Great post. A few months I wrote a private comment that makes a very similar point but frames it somewhat differently; I share it below in case it is of any interest.
Victoria Krakovna usefully defines the outer and inner alignment problems in terms of different “levels of specification”: the outer alignment problem is the problem of aligning the ideal specification (the goals of the designer) with the design specification (the goal implemented in the system), while the inner alignment problem is the problem of aligning this design specification with the revealed specification (the goal the system actually pursues). I think this model could be extended to define a third subcomponent of the alignment problem, next to the inner and outer alignment problems.
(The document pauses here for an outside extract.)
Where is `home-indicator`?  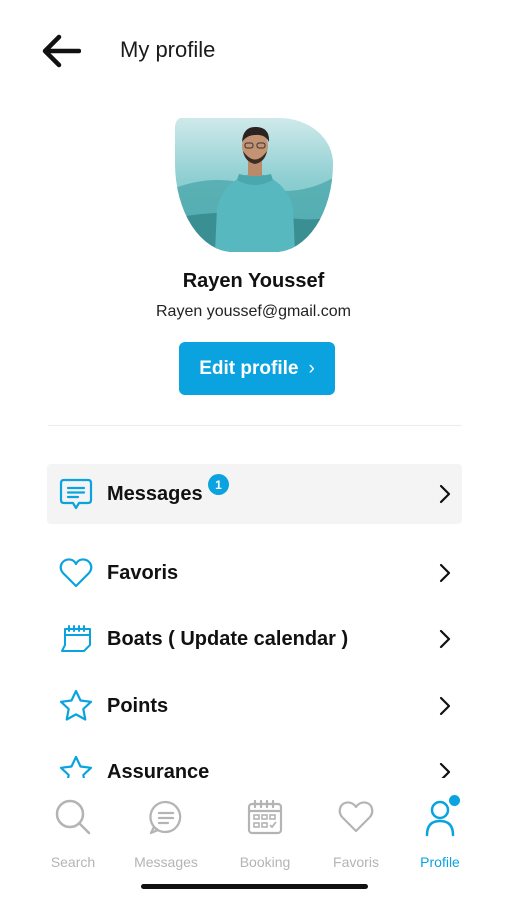 home-indicator is located at coordinates (254, 886).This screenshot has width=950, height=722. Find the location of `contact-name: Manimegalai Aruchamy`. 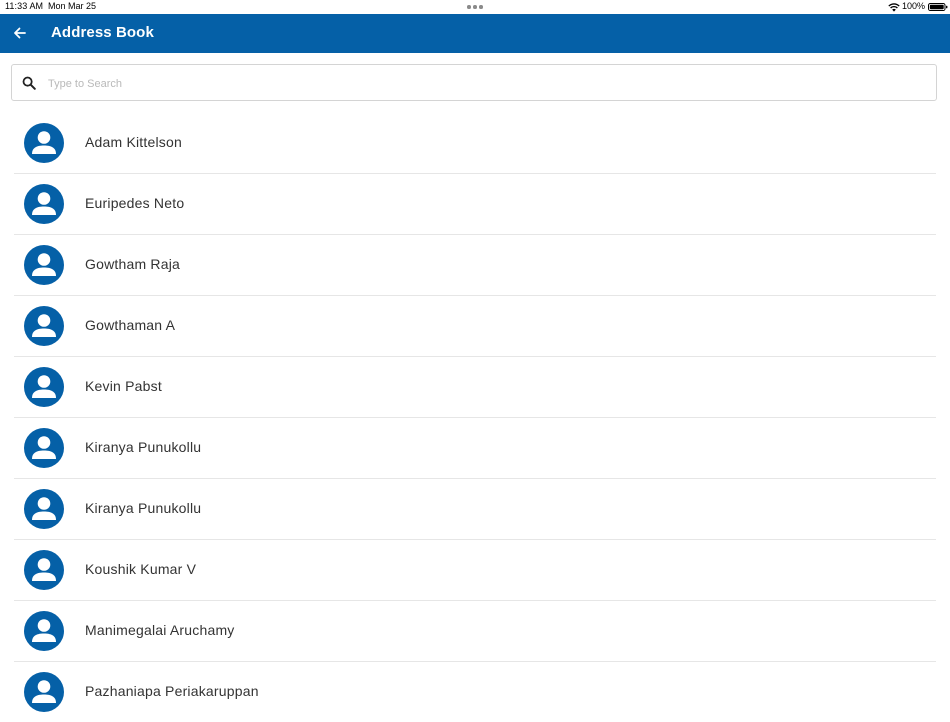

contact-name: Manimegalai Aruchamy is located at coordinates (160, 630).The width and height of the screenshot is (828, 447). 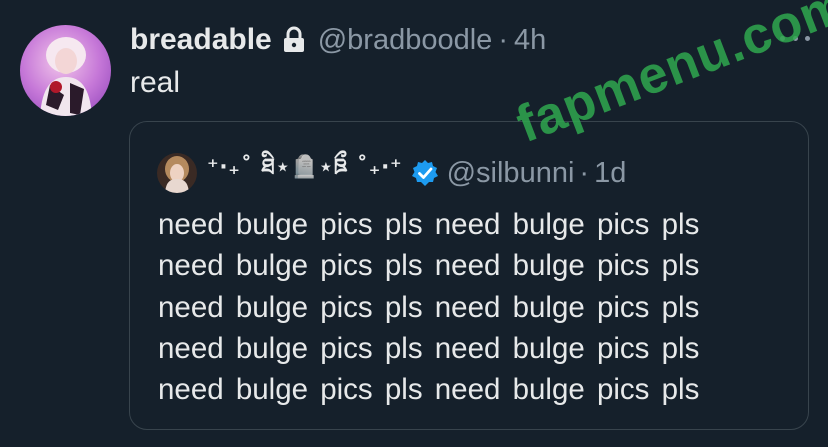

This would be the problem of moving from what we may call the normative specification (the goals that ought to be pursued) to the ideal specification (though it would be clearer to call the latter “human specification”).
This “third alignment problem” is rarely formulated explicitly, in part because “AI alignment” is ambiguously defined to mean either “getting AI systems to do what we want them to do” and “getting AI systems to do what they ought to do”. But it seems important to distinguish between normative and human specifications, not only because (arguably) “humanity” may fail to pursue the goals it should, but also because the team of humans that succeeds in building the first AGI may not represent the goals of “humanity”. So this should be relevant both to people (like classical and negative utilitarians) with values that deviate from humanity’s in ways that could matter a lot, and to “commonsense moralists” who think we should promote human values but are concerned that AI designers may not pursue these values (because these people may not be representative members of the population, because of self-interest, or because of other reasons).
It’s unclear to me how important this third alignment problem is relative to the inner or outer alignment problems. But it seems important to be aware that it is a separate problem so that one can think about it explicitly and estimate its relative importance.
Great post. A few months I wrote a private comment that makes a very similar point but frames it somewhat differently; I share it below in case it is of any interest.
I replied to your comment in a new post here.
Thank you for the ping; I’ll take a look shortly.